Broadband Blindside
The FCC a preface: I'd comment more on what I see the FCC get up to,
because they are a significant influence on the marketplace of ideas in
this society, and because I think they have their heads tightly and
firmly wedged up their collective posterier cavities. But my sister
works there as an anti trust lawyer, so out of deference to the good
standing of the family name, I mute my opinions down to a malcontented
mutter.
Last Friday the short handed FCC made a major decision. The FCC is currently down to four members
A Look at Current FCC Members,
that's bad for a committee, even number - can't break ties. What they
decided was that phone companies would be no longer required to lease
their lines to companies that offer DSL services - which were generally
in direct competition with the telcoms own DSL offerings
FCC Eases High-Speed Internet Rules.
(there is another much longer article that ran in the Wa Post Saturday
but I can't find it now). It was a 4-0 vote. The Commission was simply
balancing out a previous decision last June that excluded Cable
providers from having to provide signal space to any other concern. The
phone companies who were under such an obligation claimed this placed
them at a competitive disadvantage and asked for their own exemption
FCC grants phone companies Internet relief.
All this involves what are known as common carrier issues as it
applies to Cable, DSL the "last mile" and the private future of the
internet. In general the term
Common carrier - Wikipedia
is invoked to describe services involving the movement of goods or
people. Phone lines (and electric and gas lines) were considered common
carriers because there was thought to be a limit on how many you could
stuff into a house and also because the cost of the initial
infrastructure installment was not trivial. Then the television
industry went on and installed coaxial cables into just about every
building in America, the FCC got confused and decided the rules had
changed.

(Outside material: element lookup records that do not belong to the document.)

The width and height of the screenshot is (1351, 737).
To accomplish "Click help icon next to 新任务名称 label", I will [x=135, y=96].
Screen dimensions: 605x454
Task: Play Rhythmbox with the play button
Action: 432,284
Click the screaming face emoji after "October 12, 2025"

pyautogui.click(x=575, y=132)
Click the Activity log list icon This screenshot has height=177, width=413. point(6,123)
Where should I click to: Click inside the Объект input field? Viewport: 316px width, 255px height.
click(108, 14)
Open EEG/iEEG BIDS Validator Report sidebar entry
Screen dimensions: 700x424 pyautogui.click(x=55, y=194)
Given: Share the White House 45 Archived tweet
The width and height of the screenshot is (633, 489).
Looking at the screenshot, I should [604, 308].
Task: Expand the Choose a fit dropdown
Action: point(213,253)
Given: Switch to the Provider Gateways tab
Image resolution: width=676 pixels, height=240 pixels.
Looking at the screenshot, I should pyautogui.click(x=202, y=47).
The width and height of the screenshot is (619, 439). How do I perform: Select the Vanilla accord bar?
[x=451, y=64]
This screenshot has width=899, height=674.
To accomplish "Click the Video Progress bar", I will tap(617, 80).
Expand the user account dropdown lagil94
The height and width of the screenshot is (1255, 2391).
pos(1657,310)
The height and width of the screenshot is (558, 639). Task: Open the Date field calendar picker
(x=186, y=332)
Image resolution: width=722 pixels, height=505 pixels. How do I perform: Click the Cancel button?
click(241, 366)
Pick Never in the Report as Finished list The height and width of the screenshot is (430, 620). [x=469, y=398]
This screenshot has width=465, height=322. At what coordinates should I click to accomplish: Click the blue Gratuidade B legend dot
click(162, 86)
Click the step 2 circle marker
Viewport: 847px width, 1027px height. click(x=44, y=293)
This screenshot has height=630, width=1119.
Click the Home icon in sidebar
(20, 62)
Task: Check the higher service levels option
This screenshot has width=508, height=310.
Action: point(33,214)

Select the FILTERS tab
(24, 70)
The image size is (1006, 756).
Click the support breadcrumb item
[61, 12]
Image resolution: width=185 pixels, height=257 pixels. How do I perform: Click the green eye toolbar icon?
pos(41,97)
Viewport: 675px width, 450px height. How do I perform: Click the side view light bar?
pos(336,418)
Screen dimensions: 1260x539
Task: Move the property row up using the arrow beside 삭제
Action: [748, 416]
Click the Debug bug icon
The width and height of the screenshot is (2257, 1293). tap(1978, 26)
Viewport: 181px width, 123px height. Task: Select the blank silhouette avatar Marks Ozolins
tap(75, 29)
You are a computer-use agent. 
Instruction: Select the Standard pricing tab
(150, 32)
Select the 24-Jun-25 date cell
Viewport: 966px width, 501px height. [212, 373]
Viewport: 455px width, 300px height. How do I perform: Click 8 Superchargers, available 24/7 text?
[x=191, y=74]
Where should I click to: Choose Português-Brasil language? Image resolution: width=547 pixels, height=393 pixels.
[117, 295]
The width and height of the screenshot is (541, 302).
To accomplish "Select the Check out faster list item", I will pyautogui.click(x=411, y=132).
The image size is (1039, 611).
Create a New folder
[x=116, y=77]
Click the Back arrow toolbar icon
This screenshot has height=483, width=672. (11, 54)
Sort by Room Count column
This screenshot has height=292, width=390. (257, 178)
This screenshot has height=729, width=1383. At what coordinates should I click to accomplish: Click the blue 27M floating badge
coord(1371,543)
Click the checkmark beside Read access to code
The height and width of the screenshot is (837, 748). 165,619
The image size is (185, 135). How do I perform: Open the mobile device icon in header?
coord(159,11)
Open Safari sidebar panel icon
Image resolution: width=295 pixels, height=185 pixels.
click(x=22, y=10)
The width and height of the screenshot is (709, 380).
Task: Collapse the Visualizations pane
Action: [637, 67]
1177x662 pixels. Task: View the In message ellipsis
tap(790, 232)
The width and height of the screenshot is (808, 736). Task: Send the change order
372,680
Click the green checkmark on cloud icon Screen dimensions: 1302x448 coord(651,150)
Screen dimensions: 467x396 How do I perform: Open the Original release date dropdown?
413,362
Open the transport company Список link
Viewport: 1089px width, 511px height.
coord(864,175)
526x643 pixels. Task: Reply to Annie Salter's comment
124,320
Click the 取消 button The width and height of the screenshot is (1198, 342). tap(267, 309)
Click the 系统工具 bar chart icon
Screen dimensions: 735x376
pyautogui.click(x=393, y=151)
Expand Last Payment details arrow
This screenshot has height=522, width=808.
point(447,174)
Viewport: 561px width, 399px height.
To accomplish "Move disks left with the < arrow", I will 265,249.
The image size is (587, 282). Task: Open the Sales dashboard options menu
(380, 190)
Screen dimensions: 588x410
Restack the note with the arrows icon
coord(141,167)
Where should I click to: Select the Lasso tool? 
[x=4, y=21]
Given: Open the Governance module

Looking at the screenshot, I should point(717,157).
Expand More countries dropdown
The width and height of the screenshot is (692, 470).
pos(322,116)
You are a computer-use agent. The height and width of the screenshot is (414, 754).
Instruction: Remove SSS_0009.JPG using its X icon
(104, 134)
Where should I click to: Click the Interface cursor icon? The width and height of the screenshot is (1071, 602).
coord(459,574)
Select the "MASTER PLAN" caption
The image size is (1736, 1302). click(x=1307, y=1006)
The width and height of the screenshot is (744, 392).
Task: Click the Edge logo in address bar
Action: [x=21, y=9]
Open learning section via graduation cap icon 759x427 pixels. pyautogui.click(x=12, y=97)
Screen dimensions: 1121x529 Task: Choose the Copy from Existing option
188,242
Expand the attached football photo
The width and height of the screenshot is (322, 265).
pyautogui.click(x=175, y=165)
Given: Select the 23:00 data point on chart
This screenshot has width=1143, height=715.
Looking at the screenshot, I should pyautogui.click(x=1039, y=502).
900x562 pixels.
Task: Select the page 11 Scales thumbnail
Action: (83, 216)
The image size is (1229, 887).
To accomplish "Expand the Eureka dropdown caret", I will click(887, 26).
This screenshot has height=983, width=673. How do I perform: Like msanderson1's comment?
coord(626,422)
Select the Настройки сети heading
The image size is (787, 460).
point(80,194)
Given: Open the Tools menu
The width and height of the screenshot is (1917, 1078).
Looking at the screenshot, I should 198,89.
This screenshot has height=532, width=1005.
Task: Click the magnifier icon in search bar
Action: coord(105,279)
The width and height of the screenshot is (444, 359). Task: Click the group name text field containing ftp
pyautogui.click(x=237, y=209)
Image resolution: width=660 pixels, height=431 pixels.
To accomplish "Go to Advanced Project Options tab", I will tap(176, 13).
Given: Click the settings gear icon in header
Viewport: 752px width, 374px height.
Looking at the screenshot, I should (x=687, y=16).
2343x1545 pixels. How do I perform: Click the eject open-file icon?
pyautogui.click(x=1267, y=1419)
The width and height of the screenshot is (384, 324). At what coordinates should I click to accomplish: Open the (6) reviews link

Of course the cable companies didn't always install the
coax themselves, or where they did, they received long term monopolies
in return. "Just so", the telcomms argue, nobody gets that last mile
solution unless we know we can cash in.
The "wi" in wifi stands for wireless, which seems to nail that last
mile problem down. The University of Maryland College Park, essentially a
small city, is one big hot spot. You'd expect the telcomms shouldn't
care. The reality is they believe they've got barriers to entry in
place and they don't like seeing solutions they don't control coming in
over the top. To consider recent examples: Massport's Logan Airport
(having granted a exclusive pay wifi contract) banned Continental
Airline's presidents club offering free wifi
Massport criticized for WiFi shutdowns.
The FCC's inroad to regulation is signal interference. As long as
all 802.11 signals remain separate they shouldn't get involved, but if Continental
gets the ban overturned in the courts expect that they will. The Boston Globe
reports the FCC is currently taking public comments on
this. There is also the Austin Wireless City Project.
Which I recall led a Texas congressman to crawl out of somebody's
pocket to introduce a bill that would outlaw all such municipal or
neighborhood cooperative networks.
The attitude of the industries apologists is, the (multiple)
medium is the (competitive) message. As a practical matter as long as
information is proceeding along electromagnetic wave propagation from a
source to a receiver, the existing set of telcomms will demand all
competition be handed to them with their heads on platters, or they
will threaten to stifle innovation. This is nothing more than Free
Market rhetoric yoked to an oligopic guild mentality. At that; the more
I see books like this Markets Don't Fail! the more I wonder whether the "free market" is ever anything beyond that.